Recognizing and Accepting Mental Health Problems

The month of September is suicide prevention month.

Alexia Parisi

The month of September is suicide prevention month.

Alexia Parisi, Editor

With September as Suicide Prevention Month, mental health is an importatnt topic to discuss. In the last year many people have struggled with mental illness or disorders, especially anxiety and depression.


When asked about common factors in her clients, an anonymous mental health counselor answered, “I see a lot of anxiety, I definitely see a lot of depression as well. Also a lot of the time they don’t feel like they have support.”


Carleigh Rich, a counselor at Oakdale High School, noticed similar things to what the anonymous counselor mentioned: “Students don’t have an outlet a lot of the time, so they don’t have a way to express their feelings. They get so wrapped up in everyday tasks, or feeling overwhelmed by things that are natural and normal, they don’t take time to stop and process the feelings they are having.” 


In times like these, it is important to not only check on friends, but also to check on yourself. Take the time to pause and think about what you just did, or what you’re about to do. Take the time to reflect and process. Find a comfortable way to express yourself and your feelings. Journaling, sketching, talking, and physical exercise are all great ways to do just that, though those certainly aren’t the only coping mechanisms out there. Then check on the people around you. After making sure you’re okay, make sure your friends are too. 

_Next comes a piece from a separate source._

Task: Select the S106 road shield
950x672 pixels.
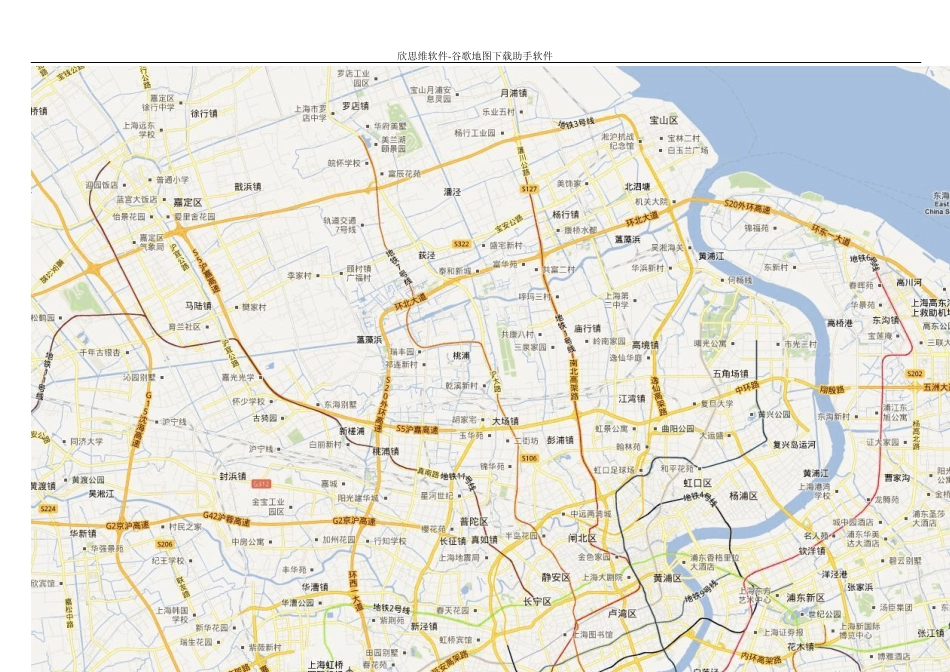Action: click(x=529, y=458)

One of the hardest parts about mental health is recognizing it and accepting it. As Mrs. Rich says, “There’s still a big embarrassment that people can feel when other people are aware of what they’re going through or when they know they’re going to therapy.”

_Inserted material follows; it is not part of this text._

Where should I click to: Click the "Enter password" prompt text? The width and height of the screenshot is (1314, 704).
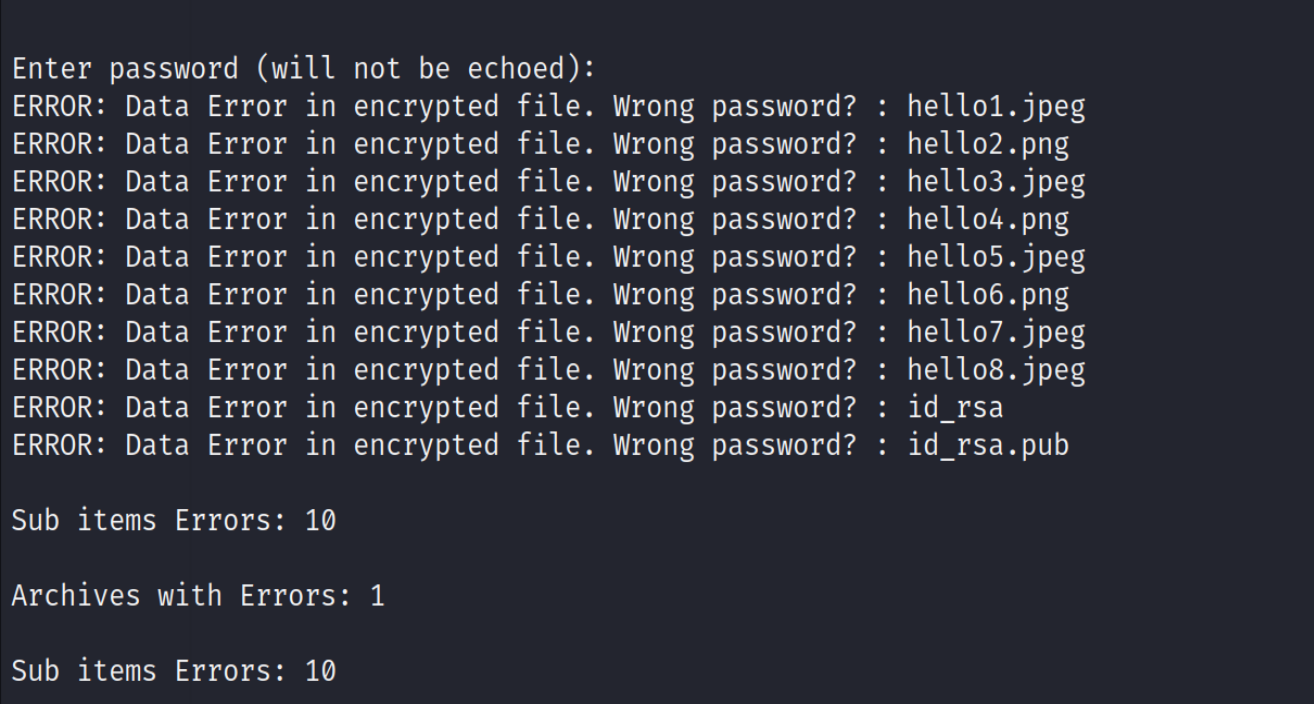125,69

One in five people ages 12-18 suffer from mental illness, according to  the Adolescent Mental Academy . It is more common than most people may think to have some form of mental illness. There is nothing embarrassing about it, but being in an environment that is comforting and soothing helps.

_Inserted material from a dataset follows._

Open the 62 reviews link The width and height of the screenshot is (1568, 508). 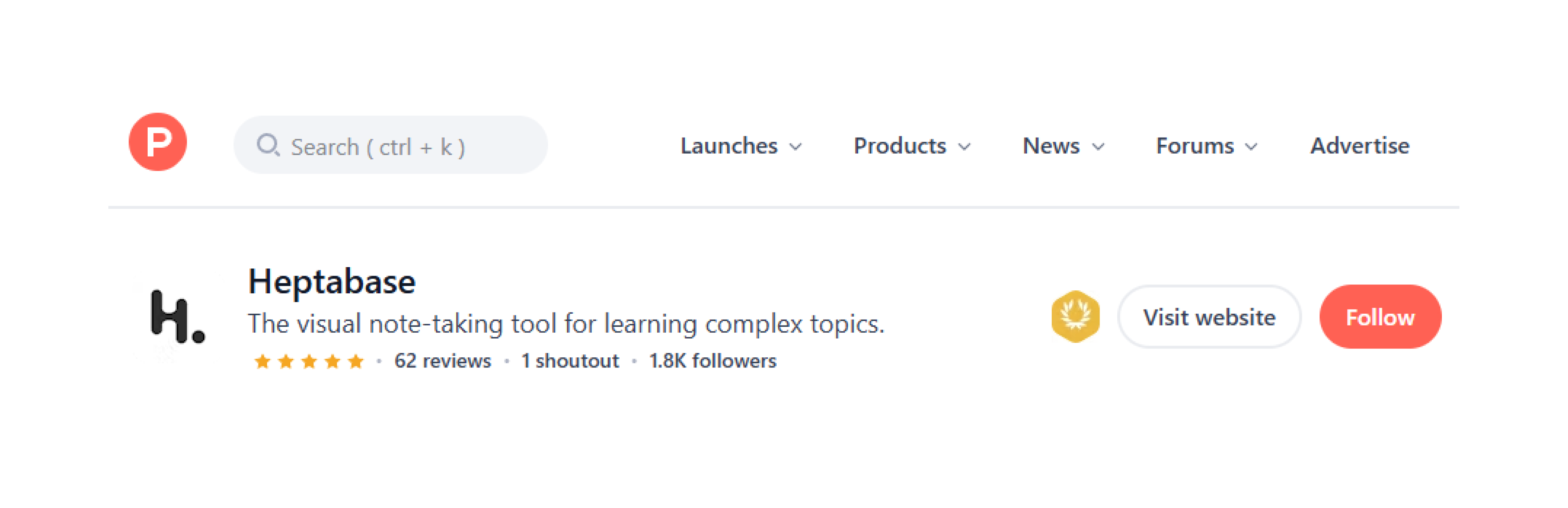(443, 361)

“You’re not alone.  I know it feels isolating and people may not get where you’re coming from and you may not know how to put things into words but you are not alone. There’s a lot of people out there struggling with many different things,” voiced an anonymous source.


Mrs. Rich expanded, “There are so many people that wanna help you. It could be anybody. Any adult at this school would go out of their way to help anybody at any point. If you need help in any way, all you have to do is ask,” she responded. 


If you are struggling with anything, it’s going to eventually be okay. Put yourself in a position where you feel comfortable. Spend time with the people who genuinely care about you and make you happy. You never have to stay in an environment where you constantly feel put down, or where you don’t feel like you belong.